→ **TASK REQUIREMENTS**: Copy the LPGA Tour article between "The LPGA Tour was" and "that can play.", inclusive, substituting "called off" for each "canceled".

Published 07:14 IST, July 16th 2020
LPGA Tour to resume with plenty of testing, maybe some fans
The LPGA Tour is ready to get back to work for the first time in nearly six months with a plan that includes saliva testing for the coronavirus and no illusions the rest of the year will go smoothly
The LPGA Tour is ready to get back to work for the first time in nearly six months with a plan that includes saliva testing for the coronavirus and no illusions the rest of the year will go smoothly.
The LPGA Tour was last played on Feb. 16 when Inbee Park won the Women's Australian Open. Three tournaments in Asia were halted, and then the COVID-19 pandemic shut down sports.
Four of the five majors were moved to later in the year — the Evian Championship in France was canceled — and the tour already has lost 13 tournaments. Some of those canceled events, in a show of support for the tour, have pitched in financially to help those that can play.

→ **PROVIDED DATA**:
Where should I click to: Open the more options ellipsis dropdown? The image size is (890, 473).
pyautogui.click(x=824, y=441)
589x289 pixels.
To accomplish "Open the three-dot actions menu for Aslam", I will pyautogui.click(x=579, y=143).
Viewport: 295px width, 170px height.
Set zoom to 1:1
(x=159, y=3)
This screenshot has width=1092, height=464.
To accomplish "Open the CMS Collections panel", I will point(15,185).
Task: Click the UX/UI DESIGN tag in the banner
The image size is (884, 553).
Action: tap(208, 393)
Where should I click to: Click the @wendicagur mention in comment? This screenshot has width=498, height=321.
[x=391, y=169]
---
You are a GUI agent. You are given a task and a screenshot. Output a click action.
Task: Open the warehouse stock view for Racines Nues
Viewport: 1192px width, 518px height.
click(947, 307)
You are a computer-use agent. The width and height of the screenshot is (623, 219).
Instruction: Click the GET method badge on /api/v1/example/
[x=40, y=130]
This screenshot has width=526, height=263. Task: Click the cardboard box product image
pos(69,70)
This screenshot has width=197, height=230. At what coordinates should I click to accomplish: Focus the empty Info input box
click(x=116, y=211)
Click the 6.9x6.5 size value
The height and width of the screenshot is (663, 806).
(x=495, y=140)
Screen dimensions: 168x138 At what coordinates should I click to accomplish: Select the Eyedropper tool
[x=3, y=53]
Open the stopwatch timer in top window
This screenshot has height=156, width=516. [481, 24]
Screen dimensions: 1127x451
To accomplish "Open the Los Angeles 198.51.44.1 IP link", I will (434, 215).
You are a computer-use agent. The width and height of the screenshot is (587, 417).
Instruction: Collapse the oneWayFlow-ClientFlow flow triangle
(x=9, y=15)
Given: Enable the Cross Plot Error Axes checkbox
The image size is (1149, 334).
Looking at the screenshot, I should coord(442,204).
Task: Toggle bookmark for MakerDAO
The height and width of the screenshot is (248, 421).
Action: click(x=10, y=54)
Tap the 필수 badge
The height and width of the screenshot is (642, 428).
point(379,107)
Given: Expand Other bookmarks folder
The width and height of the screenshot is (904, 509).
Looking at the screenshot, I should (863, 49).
--
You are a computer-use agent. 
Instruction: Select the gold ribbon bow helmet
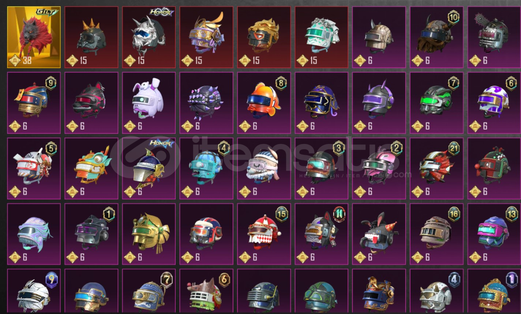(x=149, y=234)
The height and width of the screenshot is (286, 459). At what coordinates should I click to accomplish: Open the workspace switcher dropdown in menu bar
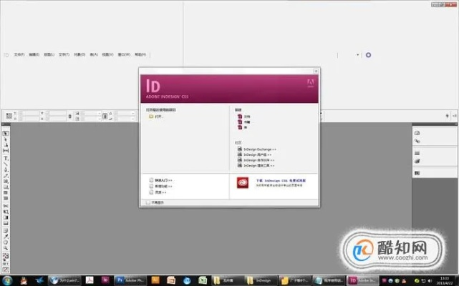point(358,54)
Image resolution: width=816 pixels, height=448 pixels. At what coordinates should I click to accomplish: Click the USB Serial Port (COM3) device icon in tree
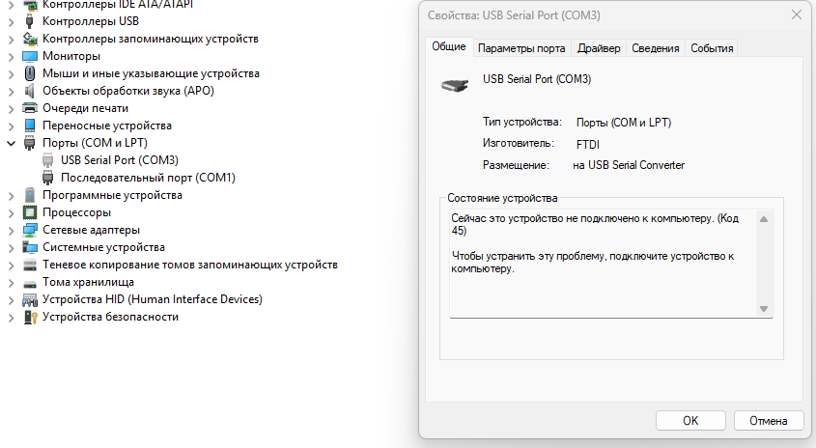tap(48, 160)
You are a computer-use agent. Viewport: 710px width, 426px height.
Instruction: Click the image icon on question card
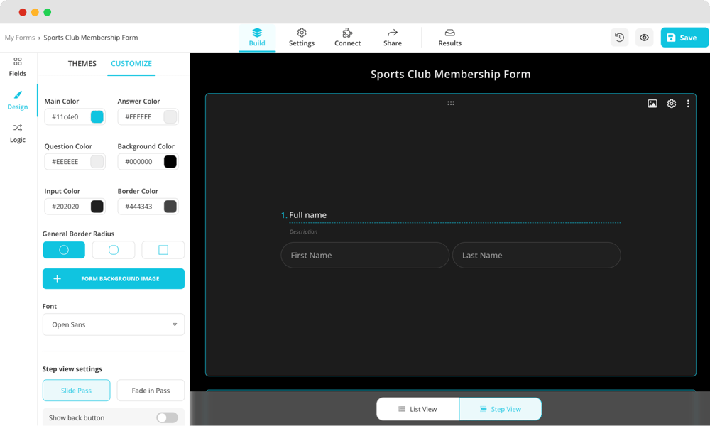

→ **TASK RESULT**:
The LPGA Tour was last played on Feb. 16 when Inbee Park won the Women's Australian Open. Three tournaments in Asia were halted, and then the COVID-19 pandemic shut down sports.
Four of the five majors were moved to later in the year — the Evian Championship in France was called off — and the tour already has lost 13 tournaments. Some of those called off events, in a show of support for the tour, have pitched in financially to help those that can play.